Una silenciosa revolución editorial ocurrió en México en los años sesenta: una joven empresa cultural, Ediciones Era, comenzó a publicar libros cuya bella presentación contrastaba con la austeridad visual del Fondo de Cultura Económica o Porrúa. No era una belleza externa u ornamental. Era una belleza imbricada con el libro, una mirada al título sin revelar el contenido, sugiriéndolo apenas. Doy un solo ejemplo. En 1961, cuando apareció El coronel no tiene quien le escriba, los lectores supimos que había aparecido un escritor extraordinario, pero una parte del hechizo estaba en la imagen, raramente sombría, de la portada. No es una foto, es el negativo de una foto. Sobre un fondo entre anaranjado y ocre con vivos amarillos, la cama desvencijada, el viejo sombrero colgado quizá en un clavo o una percha, unos cuadros en la pared: la ruinosa habitación del coronel. La portada era la ventana al libro. El autor de esa y de otras setecientas portadas, el caudillo de esa revolución gráfica, fue Vicente Rojo.

Aunque mi pequeña biblioteca de estudiante se llenó de las obras de Ediciones Era diseñadas por Vicente (novelas, relatos, ensayos y testimonios), tomé conciencia de aquel hechizo hasta la Navidad de 1971, cuando José Emilio Pacheco me regaló la preciosa edición del famoso ensayo de Walter Benjamin París, capital del siglo XIX. José Emilio prologó, tradujo y anotó el texto. Gracias a Benjamin, decía José Emilio, podíamos leer el Segundo Imperio. Pero la emoción de leer a Benjamin se ahondaba con la de mirar las imágenes de aquel París dispuestas sabiamente por Vicente Rojo para dialogar con el texto: el rostro de Baudelaire, una foto de Nadar, un diorama de Daguerre, una caricatura de Granville, los pasajes y bulevares del barón Haussmann, las barricadas de la Comuna de París. ¿Qué hubiera dado Benjamin por contar con un artista como Vicente para acompañarlo por París en sus paseos de flâneur y editar con él aquel libro sobre las arcadas que pospuso eternamente?

Conocí a Vicente Rojo a finales de 1977. Había diseñado La Cultura en México, el gran suplemento de Fernando Benítez. Varias otras publicaciones y editoriales como la Revista de la Universidad, Artes de México, Plural y Joaquín Mortiz tenían su sello. Vuelta fue su siguiente estación. «Les voy a proponer una idea que podemos extender, con variantes, por mucho tiempo», me dijo en su oficina, mostrándome los primeros bocetos que le presentaría a Paz. «Se trata de utilizar todos los objetos que tengan que ver con la vida del escritor, ya sea relacionados directamente con el oficio o que aludan a su vida». Octavio celebró el concepto que quedó establecido. A partir de entonces, nos vimos con frecuencia. Cada año Vicente escogía un motivo ligado al quehacer práctico de la literatura: tipografías, sellos, plumas, documentos (pasaportes, carnés de identidad, dibujos, hasta cartas astrales) de escritores como Kafka o Proust. No puedo disociar a Vuelta del diseño de Vicente. Desde los kioscos resaltaba su perfil inconfundible.
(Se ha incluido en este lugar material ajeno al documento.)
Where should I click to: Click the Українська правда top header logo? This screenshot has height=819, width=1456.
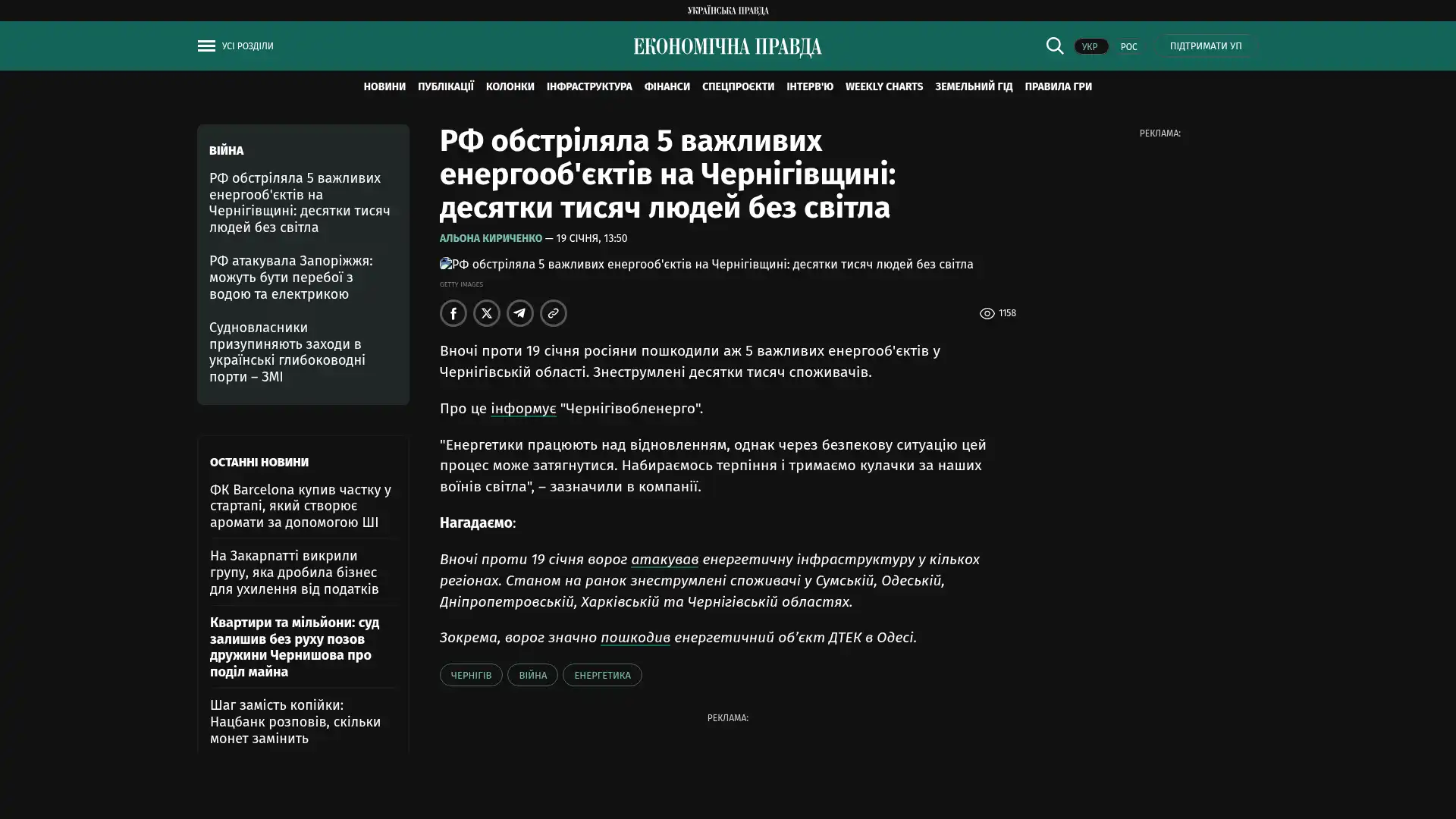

Desde hace quince años nos veíamos en las reuniones de El Colegio Nacional. Mi ritual era caminar hasta su asiento para abrazarlo sin que él se levantara y así, sin palabras, evocar los viejos tiempos. Siempre seguí con admiración su creación incesante y renovada. Pertenecía a la Generación de la Ruptura que se negó a continuar la ruta única de los muralistas pero -inmigrante al fin, y agradecido con el país que le había abierto los brazos a los diecisiete años, en 1949- convirtió la ruptura en una síntesis, una nueva forma de mirar a México. México bajo la lluvia nació de una epifanía en Cholula. Volcanes construidos reunió más de sesenta pinturas y esculturas inspiradas en la geometría telúrica de este país. Los grabados de Volcanes construidos incluyen textos de autores como Jaime Moreno Villarreal y Coral Bracho. Códices se vincula con los libros de las culturas originarias de México. País de volcanes, fuente de pirámides rojizas a la entrada de la cancillería mexicana, y Jardín urbano, del Museo Kaluz, son remansos de paz en nuestra caótica ciudad.

Quizá en el alma platónica de México -en sus lluvias pertinaces, en sus cielos, en sus volcanes apagados- se respira paz. Es la paz que trasmitía Vicente con su trato discreto, suave, sencillo y gentil. Octavio y Marie-Jo terminarán por descansar en paz cuando alguna vez se inaugure el memorial que hizo Vicente para colocarse en el Antiguo Colegio de San Ildefonso.